Un différend historique qui couve
Cette altercation rhétorique est la dernière en date d'une querelle de plusieurs mois déclenchée par la décision du président Volodymyr Zelensky fin mai de nommer une unité militaire ukrainienne d'après les « Héros de l'UPA », la force nationaliste en temps de guerre responsable du massacre de dizaines de milliers de Polonais en Volhynie en 1943. Cette décision a incité le président polonais Karol Nawrocki le 19 juin à révoquer l'Ordre de l'Aigle blanc de Zelensky. Zelensky a renvoyé l'honneur par coursier le lendemain, et trois anciens présidents ukrainiens ont également renoncé à l'ordre, tandis que Budanow et le ministre des Affaires étrangères Andrij Sybiha ont rendu d'autres décorations d'État polonaises. Le 1er juillet, le parlement ukrainien a adopté une loi créant un Panthéon national.
- Le président Zelensky nomme une unité militaire d'après les «Héros de l'UPA»

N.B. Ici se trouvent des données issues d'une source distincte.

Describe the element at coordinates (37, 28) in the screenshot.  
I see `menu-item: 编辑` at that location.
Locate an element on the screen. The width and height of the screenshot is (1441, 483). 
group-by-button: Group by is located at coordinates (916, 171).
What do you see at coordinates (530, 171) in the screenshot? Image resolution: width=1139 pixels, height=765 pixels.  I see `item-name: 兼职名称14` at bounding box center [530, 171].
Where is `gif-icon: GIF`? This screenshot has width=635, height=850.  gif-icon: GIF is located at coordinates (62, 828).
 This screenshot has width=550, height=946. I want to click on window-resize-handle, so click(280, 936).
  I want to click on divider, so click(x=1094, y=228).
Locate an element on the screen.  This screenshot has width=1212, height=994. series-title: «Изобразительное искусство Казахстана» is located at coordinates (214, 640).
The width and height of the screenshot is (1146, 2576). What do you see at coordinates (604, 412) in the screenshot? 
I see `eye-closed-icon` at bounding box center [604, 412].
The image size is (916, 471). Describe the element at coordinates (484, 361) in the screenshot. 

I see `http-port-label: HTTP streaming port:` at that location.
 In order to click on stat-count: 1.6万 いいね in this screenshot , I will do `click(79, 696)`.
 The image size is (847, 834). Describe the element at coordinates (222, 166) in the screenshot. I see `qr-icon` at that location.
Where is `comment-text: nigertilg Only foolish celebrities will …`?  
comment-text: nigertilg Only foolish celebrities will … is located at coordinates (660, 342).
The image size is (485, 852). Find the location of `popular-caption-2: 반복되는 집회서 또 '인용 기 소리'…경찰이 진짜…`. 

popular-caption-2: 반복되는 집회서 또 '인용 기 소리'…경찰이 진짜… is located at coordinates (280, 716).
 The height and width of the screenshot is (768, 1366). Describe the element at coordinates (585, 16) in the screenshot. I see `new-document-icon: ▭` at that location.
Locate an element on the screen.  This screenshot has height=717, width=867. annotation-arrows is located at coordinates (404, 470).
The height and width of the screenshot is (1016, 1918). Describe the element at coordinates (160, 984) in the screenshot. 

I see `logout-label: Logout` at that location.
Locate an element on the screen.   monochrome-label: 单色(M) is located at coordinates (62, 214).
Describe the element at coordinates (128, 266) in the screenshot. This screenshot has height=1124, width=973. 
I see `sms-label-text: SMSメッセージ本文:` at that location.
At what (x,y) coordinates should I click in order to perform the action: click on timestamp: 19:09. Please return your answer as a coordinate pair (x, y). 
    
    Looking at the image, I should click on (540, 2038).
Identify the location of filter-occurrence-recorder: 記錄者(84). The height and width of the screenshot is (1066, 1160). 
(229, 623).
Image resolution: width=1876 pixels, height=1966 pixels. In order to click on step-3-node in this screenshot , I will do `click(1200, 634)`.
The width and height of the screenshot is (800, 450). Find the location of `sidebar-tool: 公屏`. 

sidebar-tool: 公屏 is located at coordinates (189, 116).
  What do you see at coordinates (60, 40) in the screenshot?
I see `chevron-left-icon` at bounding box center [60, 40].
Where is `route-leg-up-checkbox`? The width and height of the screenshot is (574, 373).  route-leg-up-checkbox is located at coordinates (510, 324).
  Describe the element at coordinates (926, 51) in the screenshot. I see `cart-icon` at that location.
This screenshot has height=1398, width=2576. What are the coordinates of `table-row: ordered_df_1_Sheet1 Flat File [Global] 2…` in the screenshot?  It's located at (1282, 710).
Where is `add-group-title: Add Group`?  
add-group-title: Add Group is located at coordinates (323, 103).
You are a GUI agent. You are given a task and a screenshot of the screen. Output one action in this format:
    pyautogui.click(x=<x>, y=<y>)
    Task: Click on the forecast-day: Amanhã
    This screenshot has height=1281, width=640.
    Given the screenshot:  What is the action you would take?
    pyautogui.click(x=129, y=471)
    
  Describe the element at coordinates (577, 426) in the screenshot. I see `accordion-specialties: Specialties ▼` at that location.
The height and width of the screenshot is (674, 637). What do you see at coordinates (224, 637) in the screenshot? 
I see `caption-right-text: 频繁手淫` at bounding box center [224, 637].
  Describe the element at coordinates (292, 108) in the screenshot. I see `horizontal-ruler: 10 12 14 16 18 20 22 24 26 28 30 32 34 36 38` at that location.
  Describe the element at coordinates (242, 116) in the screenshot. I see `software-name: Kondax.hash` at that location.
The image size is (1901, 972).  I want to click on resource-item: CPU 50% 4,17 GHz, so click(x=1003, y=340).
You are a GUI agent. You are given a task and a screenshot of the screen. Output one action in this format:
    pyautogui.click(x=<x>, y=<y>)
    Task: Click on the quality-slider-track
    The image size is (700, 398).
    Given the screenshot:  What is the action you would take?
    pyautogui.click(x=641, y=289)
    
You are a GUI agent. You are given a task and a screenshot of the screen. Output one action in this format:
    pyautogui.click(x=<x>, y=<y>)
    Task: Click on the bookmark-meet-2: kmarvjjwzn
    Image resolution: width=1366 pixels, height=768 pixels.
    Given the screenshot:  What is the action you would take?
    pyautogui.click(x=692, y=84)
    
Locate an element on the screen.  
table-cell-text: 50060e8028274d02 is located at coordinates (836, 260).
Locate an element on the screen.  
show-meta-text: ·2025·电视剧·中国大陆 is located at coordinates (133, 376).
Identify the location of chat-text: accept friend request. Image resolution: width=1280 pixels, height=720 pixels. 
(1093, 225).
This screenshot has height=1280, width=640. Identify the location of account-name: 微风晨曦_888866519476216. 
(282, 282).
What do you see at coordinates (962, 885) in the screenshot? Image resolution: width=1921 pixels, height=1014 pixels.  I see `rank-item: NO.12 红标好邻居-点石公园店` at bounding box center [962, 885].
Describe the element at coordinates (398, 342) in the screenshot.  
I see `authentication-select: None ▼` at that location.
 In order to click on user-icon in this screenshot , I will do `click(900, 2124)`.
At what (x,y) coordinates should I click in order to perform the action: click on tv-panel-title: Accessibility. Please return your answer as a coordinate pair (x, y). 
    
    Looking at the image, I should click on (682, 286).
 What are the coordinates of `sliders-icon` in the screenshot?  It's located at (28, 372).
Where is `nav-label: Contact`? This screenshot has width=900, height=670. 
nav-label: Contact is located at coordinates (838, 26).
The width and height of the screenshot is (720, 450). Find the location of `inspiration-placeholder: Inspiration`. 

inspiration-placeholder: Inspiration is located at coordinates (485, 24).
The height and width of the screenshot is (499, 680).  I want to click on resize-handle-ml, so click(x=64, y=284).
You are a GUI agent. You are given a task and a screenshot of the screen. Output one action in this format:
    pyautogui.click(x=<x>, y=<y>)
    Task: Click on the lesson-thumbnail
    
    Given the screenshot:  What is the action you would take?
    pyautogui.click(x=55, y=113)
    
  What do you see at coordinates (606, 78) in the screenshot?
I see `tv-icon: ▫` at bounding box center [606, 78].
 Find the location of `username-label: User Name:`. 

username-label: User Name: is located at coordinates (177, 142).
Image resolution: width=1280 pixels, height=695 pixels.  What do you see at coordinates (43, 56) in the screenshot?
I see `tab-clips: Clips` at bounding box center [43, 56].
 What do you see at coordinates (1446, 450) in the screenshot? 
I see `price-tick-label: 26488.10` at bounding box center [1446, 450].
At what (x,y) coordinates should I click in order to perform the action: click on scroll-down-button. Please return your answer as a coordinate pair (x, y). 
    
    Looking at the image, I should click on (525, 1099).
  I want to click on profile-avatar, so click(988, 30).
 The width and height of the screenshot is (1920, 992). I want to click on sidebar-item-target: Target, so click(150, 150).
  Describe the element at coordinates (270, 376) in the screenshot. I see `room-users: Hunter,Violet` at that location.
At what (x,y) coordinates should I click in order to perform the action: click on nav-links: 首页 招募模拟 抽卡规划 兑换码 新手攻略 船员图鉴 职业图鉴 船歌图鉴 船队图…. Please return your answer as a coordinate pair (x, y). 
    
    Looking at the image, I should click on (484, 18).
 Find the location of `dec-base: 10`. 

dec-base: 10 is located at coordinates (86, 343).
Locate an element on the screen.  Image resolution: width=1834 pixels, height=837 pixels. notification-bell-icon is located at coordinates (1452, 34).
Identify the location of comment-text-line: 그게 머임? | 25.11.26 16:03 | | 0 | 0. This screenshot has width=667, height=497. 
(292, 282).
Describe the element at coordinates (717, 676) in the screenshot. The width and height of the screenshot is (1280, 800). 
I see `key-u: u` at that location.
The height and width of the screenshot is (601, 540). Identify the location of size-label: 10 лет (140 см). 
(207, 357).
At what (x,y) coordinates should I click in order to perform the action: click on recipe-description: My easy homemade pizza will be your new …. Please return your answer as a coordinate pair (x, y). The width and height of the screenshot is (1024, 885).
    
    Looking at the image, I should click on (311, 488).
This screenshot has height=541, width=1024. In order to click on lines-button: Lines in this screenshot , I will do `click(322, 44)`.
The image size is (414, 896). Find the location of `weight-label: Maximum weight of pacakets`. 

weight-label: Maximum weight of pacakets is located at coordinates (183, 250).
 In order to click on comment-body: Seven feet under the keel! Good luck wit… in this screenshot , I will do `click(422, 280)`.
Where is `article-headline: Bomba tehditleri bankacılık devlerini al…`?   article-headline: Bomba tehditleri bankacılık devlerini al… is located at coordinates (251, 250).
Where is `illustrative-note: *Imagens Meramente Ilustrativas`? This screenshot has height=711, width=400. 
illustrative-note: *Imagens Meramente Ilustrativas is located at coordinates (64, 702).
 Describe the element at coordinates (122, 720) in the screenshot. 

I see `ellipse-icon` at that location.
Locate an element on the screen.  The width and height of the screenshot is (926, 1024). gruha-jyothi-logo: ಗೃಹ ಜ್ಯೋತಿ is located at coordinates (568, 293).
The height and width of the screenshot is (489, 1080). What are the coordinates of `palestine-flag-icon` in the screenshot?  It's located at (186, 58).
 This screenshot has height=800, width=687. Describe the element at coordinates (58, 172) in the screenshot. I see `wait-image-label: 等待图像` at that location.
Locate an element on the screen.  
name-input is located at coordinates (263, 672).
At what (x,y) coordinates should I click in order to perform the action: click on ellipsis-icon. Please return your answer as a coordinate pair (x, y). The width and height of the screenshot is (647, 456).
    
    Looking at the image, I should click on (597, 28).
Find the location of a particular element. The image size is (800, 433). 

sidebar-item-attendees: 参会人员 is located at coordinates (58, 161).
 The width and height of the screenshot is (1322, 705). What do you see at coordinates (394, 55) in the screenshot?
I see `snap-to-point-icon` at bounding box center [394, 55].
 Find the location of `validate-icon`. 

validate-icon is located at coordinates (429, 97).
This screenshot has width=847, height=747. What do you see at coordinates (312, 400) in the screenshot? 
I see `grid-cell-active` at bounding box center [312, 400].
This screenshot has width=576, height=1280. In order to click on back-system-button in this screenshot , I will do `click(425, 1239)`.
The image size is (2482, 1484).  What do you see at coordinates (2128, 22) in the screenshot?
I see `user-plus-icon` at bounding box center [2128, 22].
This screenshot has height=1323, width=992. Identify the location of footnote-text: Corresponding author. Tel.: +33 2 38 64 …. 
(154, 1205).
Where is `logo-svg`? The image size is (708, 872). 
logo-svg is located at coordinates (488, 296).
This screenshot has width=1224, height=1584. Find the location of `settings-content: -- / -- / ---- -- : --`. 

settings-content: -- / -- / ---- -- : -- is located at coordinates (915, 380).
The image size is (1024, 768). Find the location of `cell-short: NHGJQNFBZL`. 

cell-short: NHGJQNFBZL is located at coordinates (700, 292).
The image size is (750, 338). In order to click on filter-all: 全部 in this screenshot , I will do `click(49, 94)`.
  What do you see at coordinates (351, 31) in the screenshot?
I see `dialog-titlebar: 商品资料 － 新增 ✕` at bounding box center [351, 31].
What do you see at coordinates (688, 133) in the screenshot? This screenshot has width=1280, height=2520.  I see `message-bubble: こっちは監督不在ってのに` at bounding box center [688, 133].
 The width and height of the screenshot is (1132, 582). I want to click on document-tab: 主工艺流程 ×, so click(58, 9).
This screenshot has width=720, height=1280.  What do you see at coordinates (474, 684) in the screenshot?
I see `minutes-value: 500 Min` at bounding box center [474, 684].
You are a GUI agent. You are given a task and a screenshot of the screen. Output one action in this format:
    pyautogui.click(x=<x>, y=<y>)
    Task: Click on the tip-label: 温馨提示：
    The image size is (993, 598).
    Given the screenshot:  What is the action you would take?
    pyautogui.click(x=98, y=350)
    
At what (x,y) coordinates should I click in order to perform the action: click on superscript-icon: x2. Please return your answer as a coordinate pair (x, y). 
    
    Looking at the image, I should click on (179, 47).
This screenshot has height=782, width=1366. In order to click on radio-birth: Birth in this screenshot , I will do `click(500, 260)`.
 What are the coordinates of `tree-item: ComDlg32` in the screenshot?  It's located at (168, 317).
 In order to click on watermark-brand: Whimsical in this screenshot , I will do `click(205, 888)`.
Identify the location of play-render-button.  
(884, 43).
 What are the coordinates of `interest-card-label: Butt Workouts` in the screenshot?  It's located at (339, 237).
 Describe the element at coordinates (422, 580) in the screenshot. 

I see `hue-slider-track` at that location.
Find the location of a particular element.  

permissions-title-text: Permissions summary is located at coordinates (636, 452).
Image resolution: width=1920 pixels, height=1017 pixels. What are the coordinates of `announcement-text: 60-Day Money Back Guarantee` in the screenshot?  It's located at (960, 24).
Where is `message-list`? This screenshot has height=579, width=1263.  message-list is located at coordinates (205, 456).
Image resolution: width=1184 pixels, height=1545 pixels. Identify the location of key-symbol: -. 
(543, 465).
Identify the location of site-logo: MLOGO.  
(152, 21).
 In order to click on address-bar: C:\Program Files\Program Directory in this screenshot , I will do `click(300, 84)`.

- Grodecki rencontre Budanow ; Budanow n'est pas aussi catégorique
- Le président Nawrocki révoque l'Ordre de l'Aigle blanc de Zelensky
- Zelensky renvoie l'ordre à Varsovie par coursier
- Le parlement ukrainien adopte une loi créant un Panthéon national
- Budanow accorde un entretien prévenant d'un point culminant imminent avec la Pologne
- Des responsables polonais répliquent au sommet de l'OTAN à Ankara
Réactions
Les échanges ont suscité des réponses vives des deux côtés. En Pologne, le vice-président du Parlement Piotr Zgorzelski a fustigé Budanow :
Dans 99 localités simultanément, ils ont été attaqués dans une action massive. C'était un génocide d'une cruauté particulière. Et vous, monsieur Budanow, si vous ne savez pas ce qui s'est passé là-bas, alors mettez-vous à genoux en plein champ.
Le porte-parole du gouvernement Adam Szłapka a reconnu que « malheureusement, tant du côté ukrainien que du côté polonais, il y a des éléments et des discussions qui escaladent les tensions », tout en exprimant l'espoir d'une désescalade. Budanow lui-même, dans son entretien, a dit espérer une désescalade, mais a prévenu que « la plus grande escalade mène toujours soit à la catastrophe, soit à la désescalade ».